• DATA:

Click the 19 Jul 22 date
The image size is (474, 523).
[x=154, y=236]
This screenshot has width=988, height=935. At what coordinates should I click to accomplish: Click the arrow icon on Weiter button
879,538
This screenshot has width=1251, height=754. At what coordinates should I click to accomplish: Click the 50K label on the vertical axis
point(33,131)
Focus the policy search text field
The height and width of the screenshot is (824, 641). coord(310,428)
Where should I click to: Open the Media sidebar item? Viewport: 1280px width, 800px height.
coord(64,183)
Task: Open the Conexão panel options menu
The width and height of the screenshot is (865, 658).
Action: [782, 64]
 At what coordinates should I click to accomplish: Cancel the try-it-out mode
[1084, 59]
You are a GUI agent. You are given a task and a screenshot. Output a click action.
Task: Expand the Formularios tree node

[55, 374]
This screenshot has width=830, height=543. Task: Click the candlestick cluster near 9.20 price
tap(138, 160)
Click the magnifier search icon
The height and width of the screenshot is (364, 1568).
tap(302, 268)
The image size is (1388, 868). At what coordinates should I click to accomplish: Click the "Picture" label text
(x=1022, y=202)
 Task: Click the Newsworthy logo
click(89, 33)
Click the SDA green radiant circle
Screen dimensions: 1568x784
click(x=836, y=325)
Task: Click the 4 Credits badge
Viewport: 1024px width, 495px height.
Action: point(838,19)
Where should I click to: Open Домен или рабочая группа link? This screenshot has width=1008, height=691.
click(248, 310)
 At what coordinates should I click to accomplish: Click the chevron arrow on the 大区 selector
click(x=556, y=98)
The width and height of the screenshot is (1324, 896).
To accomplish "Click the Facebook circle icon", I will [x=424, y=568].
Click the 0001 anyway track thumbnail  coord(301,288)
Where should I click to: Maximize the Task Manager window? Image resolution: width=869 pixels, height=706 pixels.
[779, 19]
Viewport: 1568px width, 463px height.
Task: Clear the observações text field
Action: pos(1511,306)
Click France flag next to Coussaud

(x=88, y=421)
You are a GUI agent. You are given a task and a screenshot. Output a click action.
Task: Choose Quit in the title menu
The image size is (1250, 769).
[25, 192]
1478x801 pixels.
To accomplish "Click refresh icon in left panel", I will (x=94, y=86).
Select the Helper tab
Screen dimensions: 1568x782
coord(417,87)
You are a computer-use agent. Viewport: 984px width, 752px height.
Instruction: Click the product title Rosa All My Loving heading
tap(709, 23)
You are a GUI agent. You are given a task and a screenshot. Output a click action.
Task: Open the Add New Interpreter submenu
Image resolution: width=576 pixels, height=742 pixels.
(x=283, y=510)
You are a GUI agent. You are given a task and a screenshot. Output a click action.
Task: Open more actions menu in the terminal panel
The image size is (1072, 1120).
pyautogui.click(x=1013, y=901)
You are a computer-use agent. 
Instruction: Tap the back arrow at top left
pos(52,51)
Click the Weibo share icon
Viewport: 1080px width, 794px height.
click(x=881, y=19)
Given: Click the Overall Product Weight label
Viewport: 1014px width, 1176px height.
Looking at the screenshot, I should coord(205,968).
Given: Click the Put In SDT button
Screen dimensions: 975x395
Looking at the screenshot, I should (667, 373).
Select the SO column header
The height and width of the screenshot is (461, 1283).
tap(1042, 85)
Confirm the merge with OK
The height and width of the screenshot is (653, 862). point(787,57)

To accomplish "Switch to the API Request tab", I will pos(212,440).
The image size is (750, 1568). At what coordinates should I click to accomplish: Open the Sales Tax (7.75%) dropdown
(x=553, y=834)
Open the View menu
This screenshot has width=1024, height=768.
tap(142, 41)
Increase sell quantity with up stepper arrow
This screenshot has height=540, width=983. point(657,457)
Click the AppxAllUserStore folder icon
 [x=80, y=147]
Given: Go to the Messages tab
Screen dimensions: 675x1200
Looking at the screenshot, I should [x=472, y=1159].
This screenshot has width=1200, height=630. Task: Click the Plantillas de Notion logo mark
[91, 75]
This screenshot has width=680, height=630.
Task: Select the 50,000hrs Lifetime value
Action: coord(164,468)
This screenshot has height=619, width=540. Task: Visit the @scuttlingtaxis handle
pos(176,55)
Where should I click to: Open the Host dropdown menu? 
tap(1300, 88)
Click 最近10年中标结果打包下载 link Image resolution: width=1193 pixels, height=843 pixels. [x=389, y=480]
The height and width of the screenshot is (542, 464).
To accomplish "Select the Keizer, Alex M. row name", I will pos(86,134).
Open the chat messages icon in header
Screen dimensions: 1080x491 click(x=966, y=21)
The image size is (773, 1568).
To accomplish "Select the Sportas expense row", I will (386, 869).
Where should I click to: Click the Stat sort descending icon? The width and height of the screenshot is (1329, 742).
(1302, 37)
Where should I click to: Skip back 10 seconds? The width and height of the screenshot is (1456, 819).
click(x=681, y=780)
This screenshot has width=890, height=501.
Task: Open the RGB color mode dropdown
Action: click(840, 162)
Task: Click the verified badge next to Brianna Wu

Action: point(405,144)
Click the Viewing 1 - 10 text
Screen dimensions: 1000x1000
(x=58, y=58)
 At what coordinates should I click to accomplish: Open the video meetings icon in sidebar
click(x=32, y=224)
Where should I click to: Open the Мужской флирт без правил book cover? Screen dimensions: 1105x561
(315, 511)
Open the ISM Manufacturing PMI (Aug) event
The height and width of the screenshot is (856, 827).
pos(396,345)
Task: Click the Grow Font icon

• WHAT TO PRODUCE: Tally up the lines above in which "circle" occurs. Give the result as a bare number.

• RESPONSE TO THE TASK: 2